In the bustling world of artificial intelligence, a visionary group led by María Grandury, founder of SomosNLP, is navigating the frontier of Spanish-language AI development.
Their mission? To create a ChatGPT model that understands and responds in Spanish as fluently as it does in English.
The challenge begins with a task as simple as fetching a Peruvian recipe—a feat that demands much more than it suggests.
Despite these hurdles, the Spanish language, which is vibrant and widespread, finds itself underrepresented in the AI realm.

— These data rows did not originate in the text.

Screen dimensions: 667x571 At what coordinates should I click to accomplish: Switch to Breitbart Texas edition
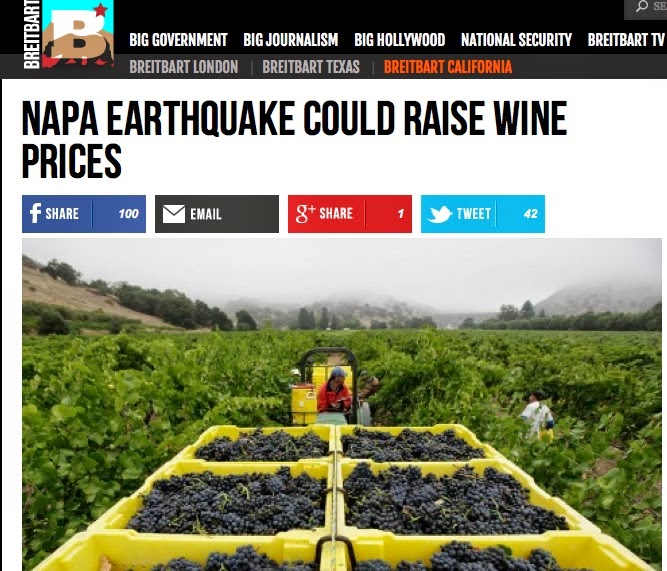click(311, 67)
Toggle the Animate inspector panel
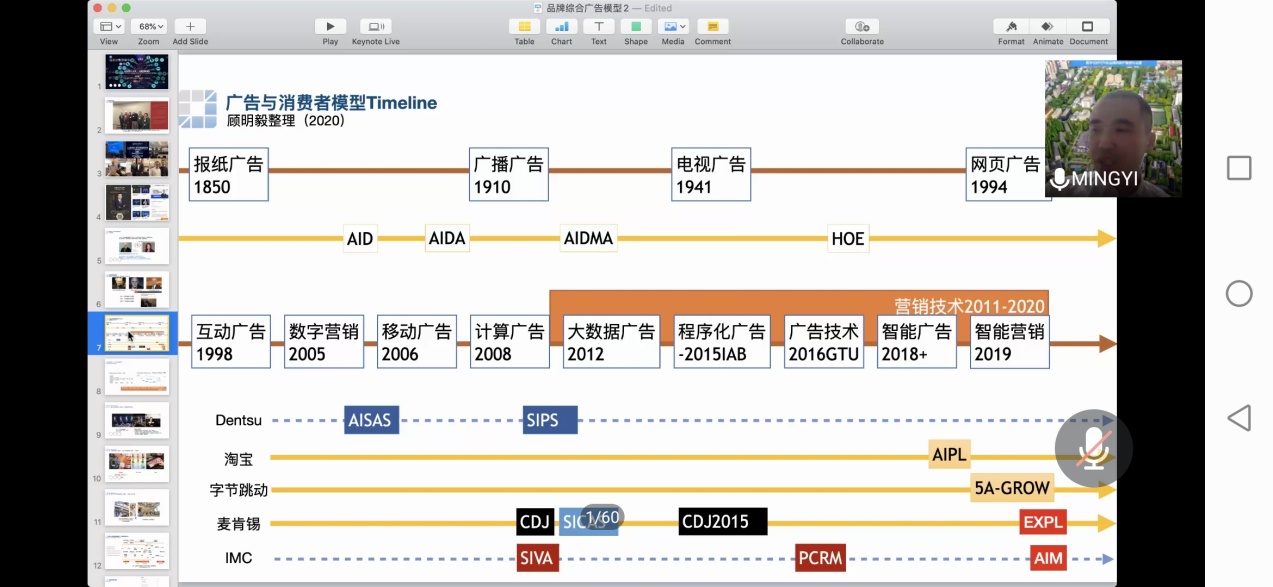This screenshot has height=587, width=1273. (x=1047, y=27)
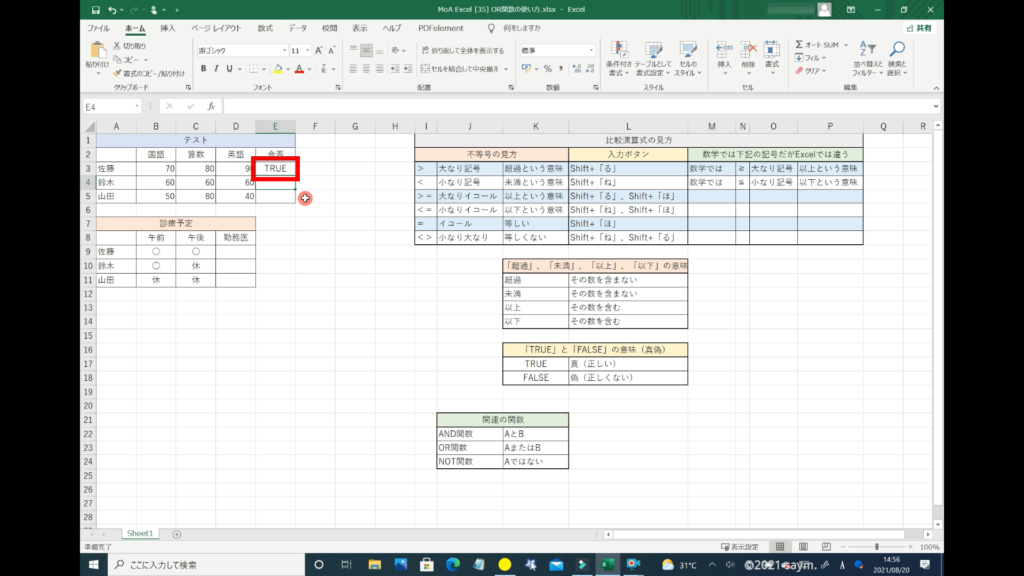This screenshot has height=576, width=1024.
Task: Open Conditional Formatting (条件付き書式)
Action: [x=619, y=52]
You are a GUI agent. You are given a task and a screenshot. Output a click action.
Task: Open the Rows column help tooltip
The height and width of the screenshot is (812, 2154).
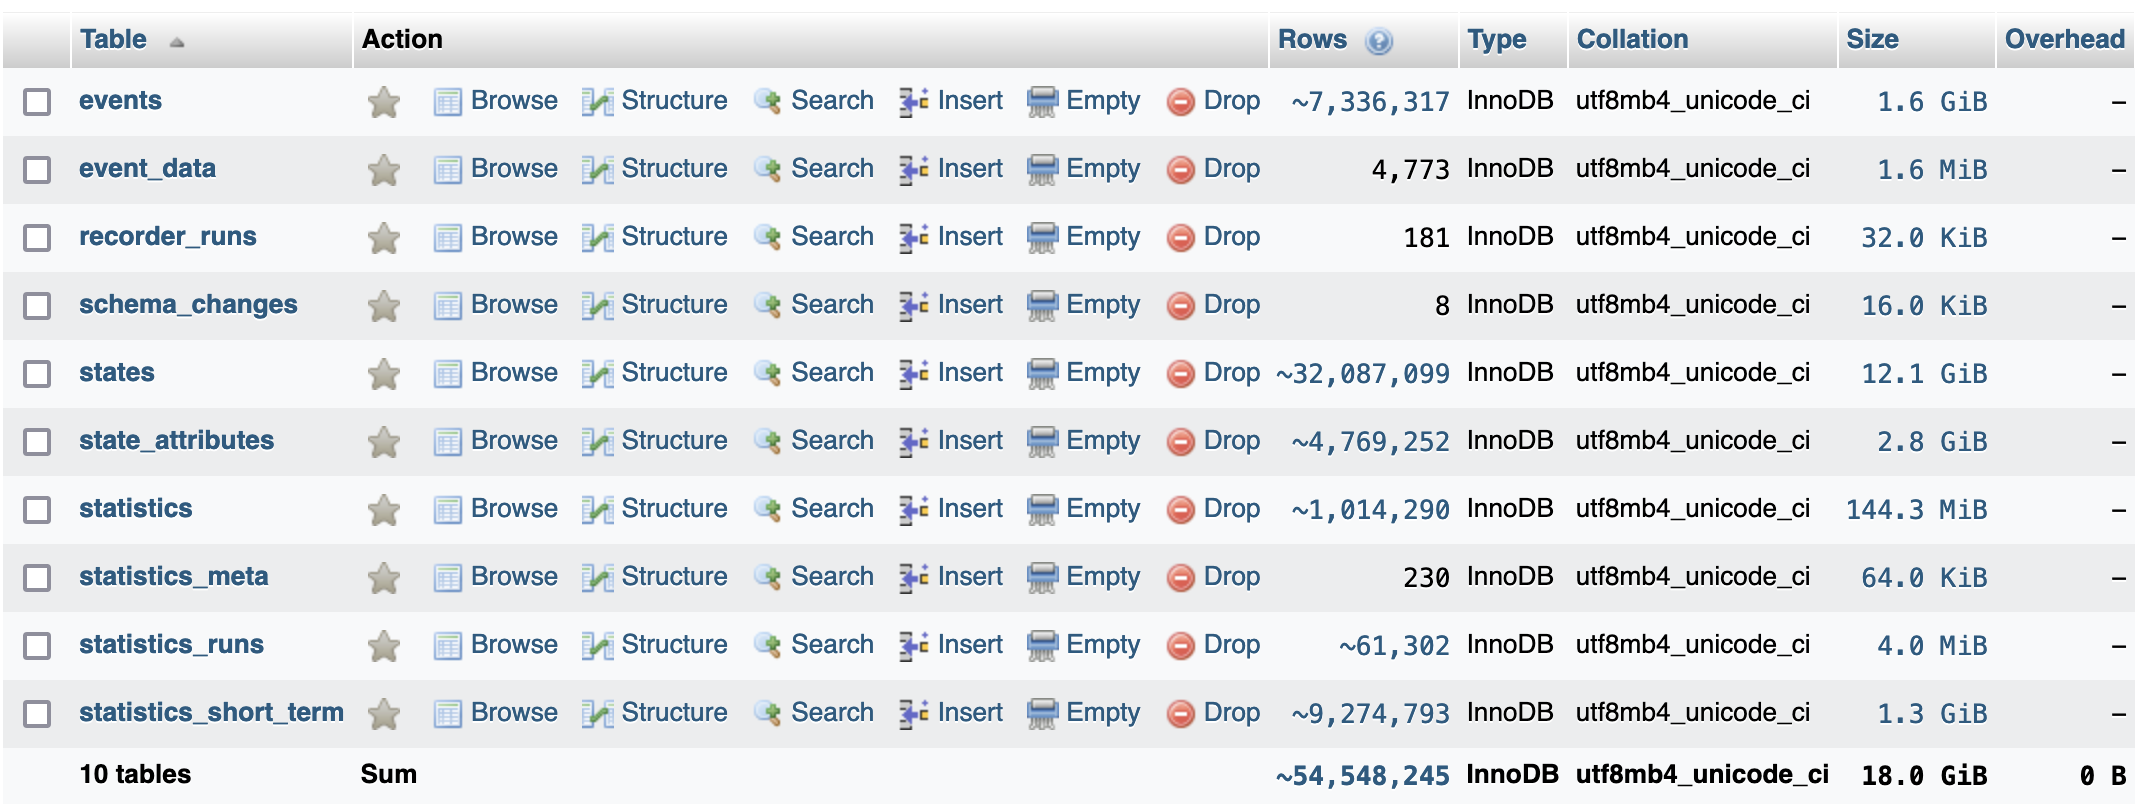(x=1380, y=40)
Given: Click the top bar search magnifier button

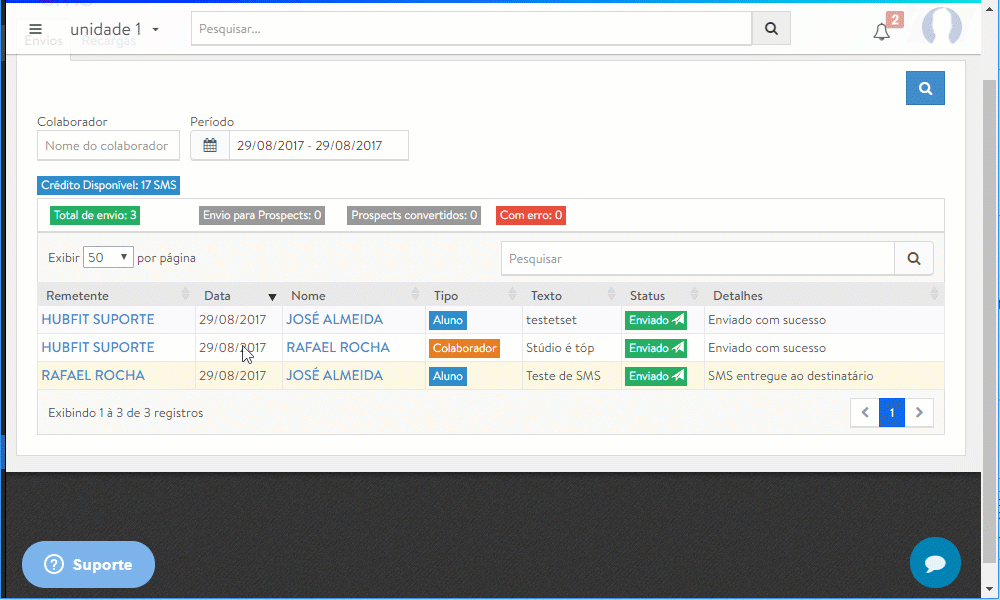Looking at the screenshot, I should click(x=771, y=29).
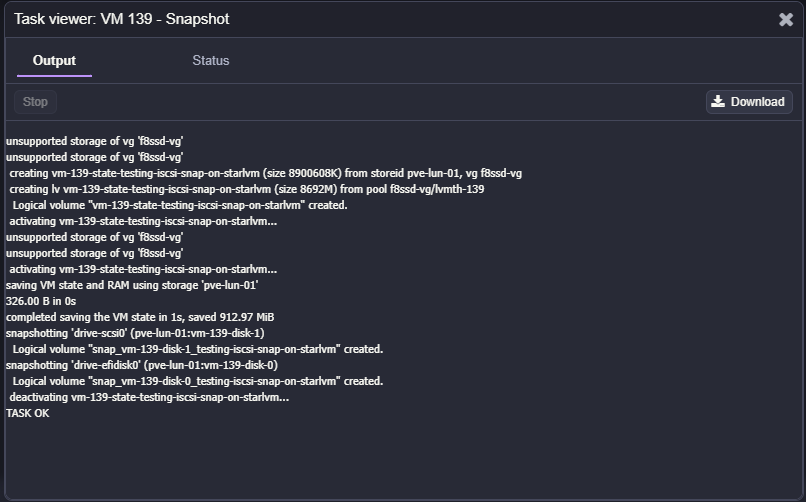Click the download arrow icon
Viewport: 806px width, 502px height.
718,101
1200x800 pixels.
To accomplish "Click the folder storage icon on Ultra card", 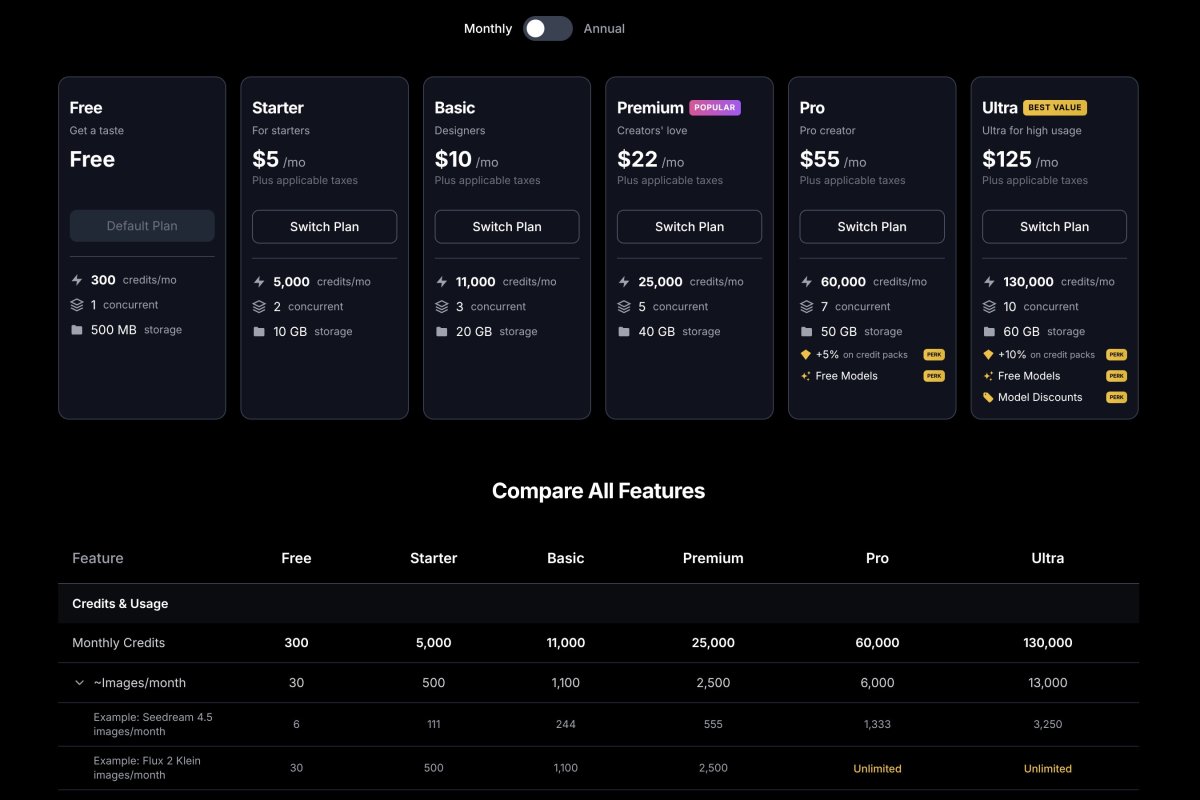I will pos(989,332).
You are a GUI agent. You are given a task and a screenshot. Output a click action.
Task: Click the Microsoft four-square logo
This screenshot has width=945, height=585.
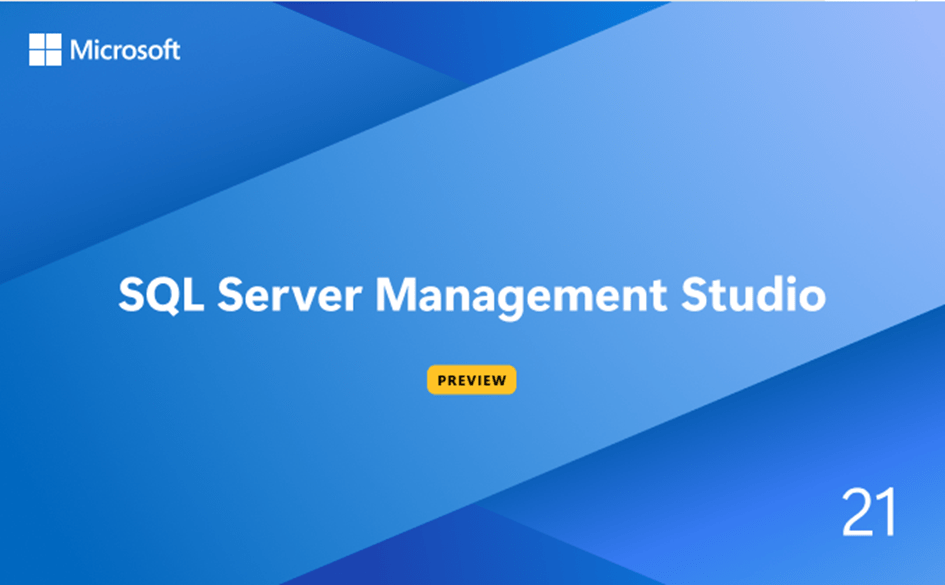pyautogui.click(x=45, y=49)
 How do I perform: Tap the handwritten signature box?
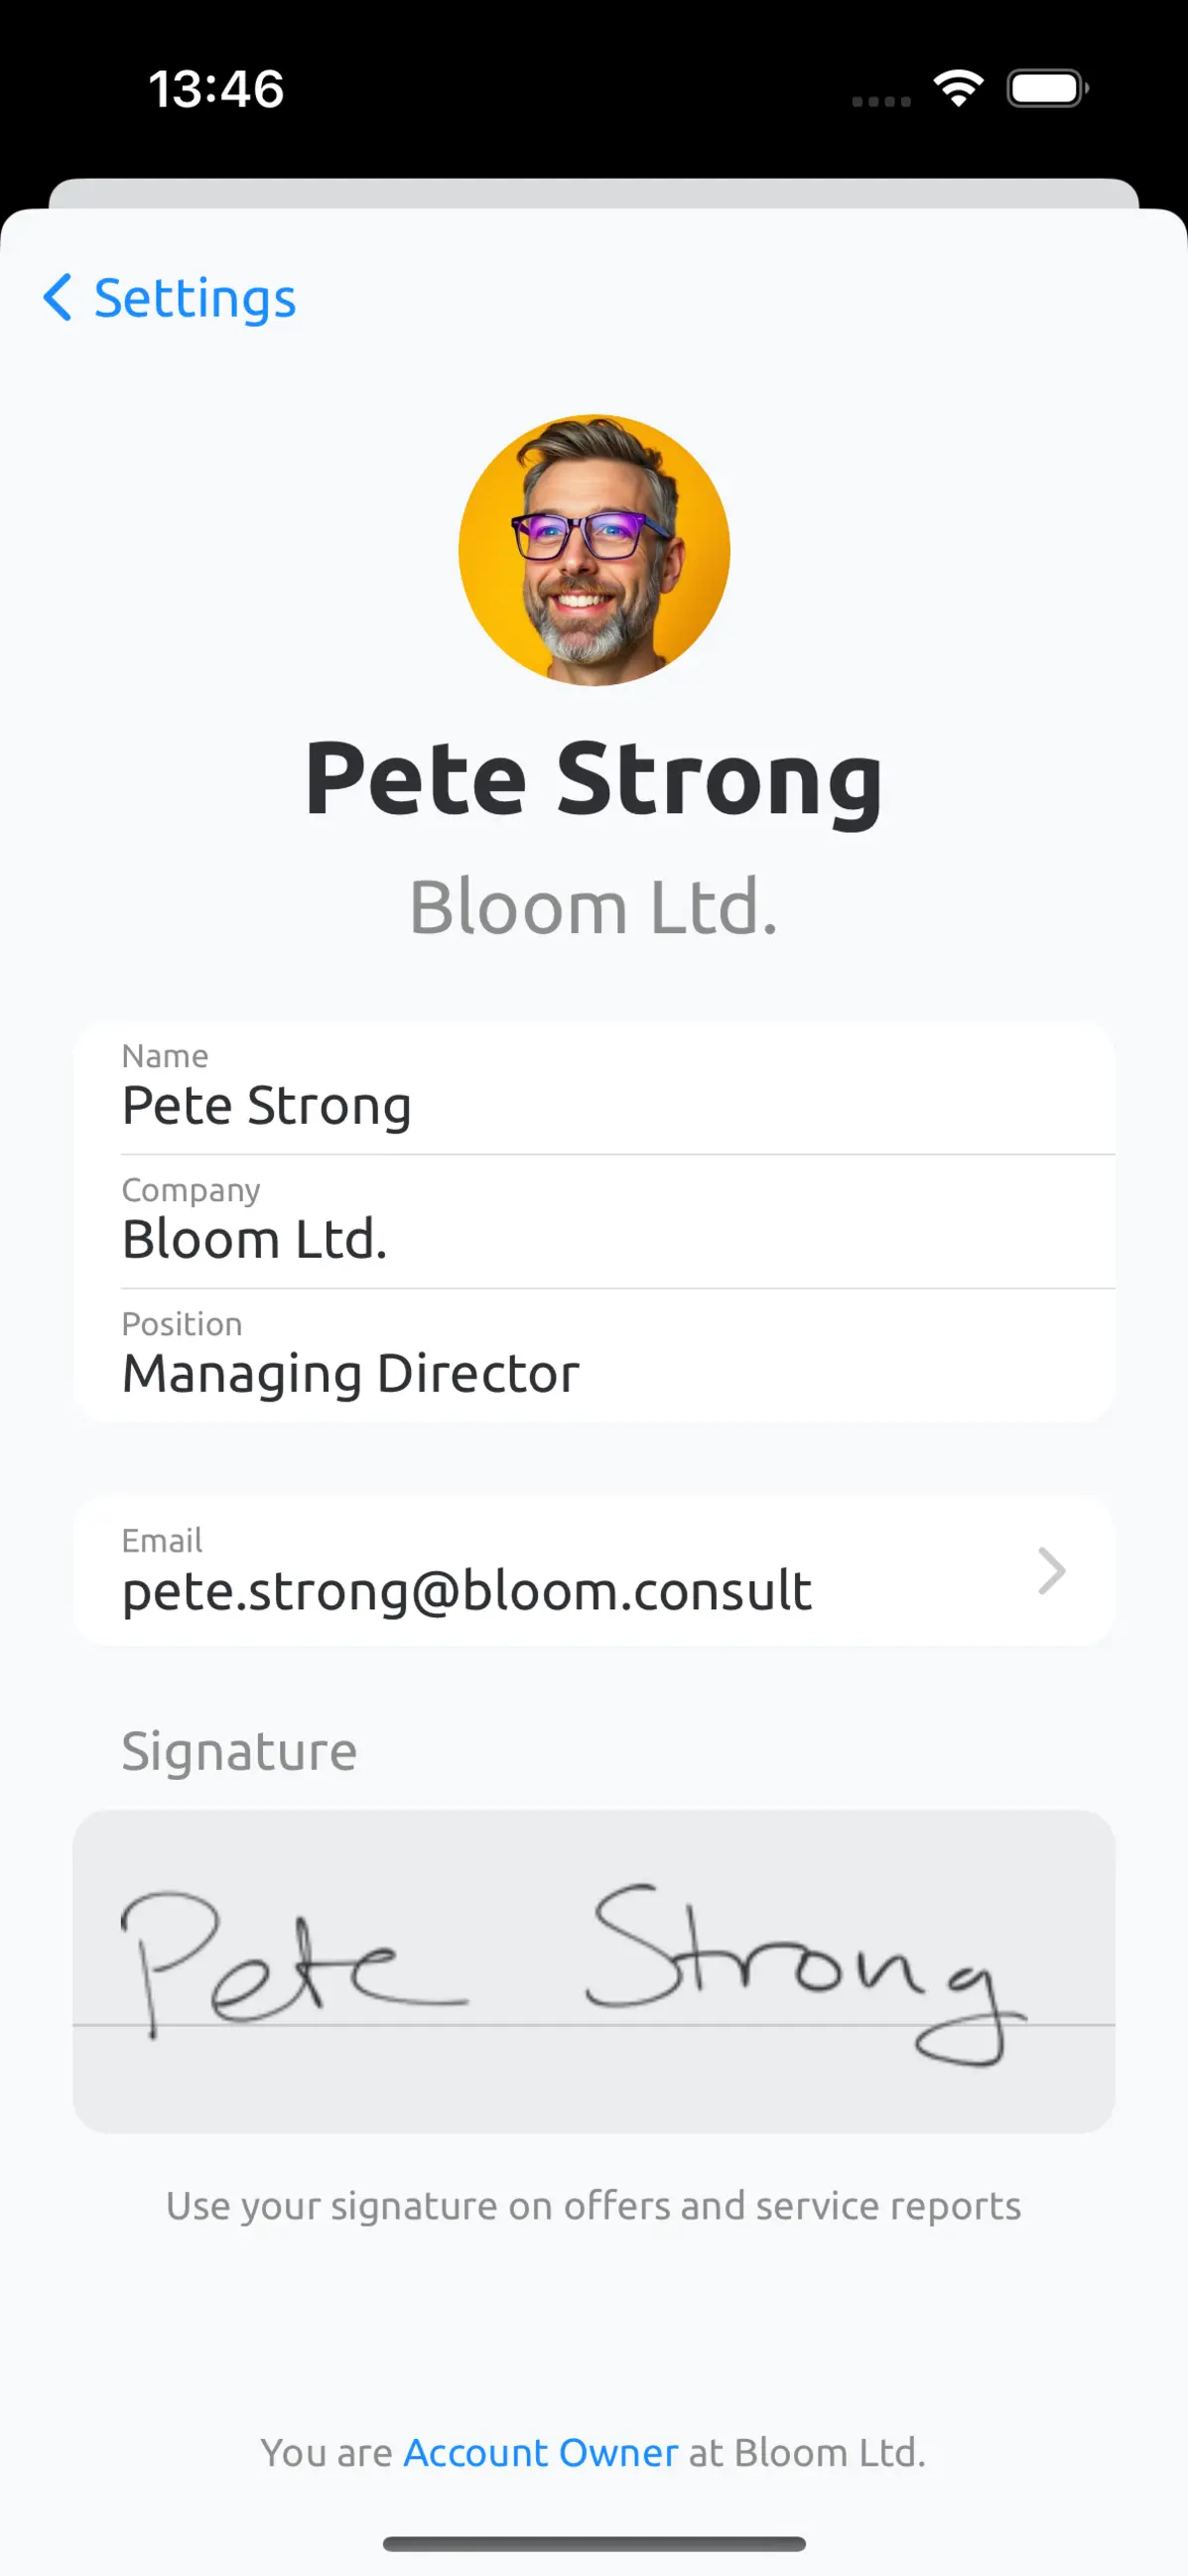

The cornerstone of this ambitious project is the collection of vast textual data to train what is dubbed a foundational model.
This initiative has seen a boost from community contributions and significant projects like the Alia model, backed by the Spanish government.
Alia aims to revolutionize technology with the rich linguistic heritage of Castilian and other co-official Spanish languages.
Yet, building a responsive AI model isn’t merely about amassing data; it requires immense computational efforts.
SomosNLP‘s strategy includes crafting the largest open corpus of instructional content in Spanish to date.
As nations like France advance with AI innovations through companies like Mistral, the disparity in investment is stark.
While OpenAI garners billions, Mistral gathers millions, focusing primarily on English, with occasional nods to French.
This narrative emphasizes the crucial role of developing AI that respects and preserves linguistic diversity.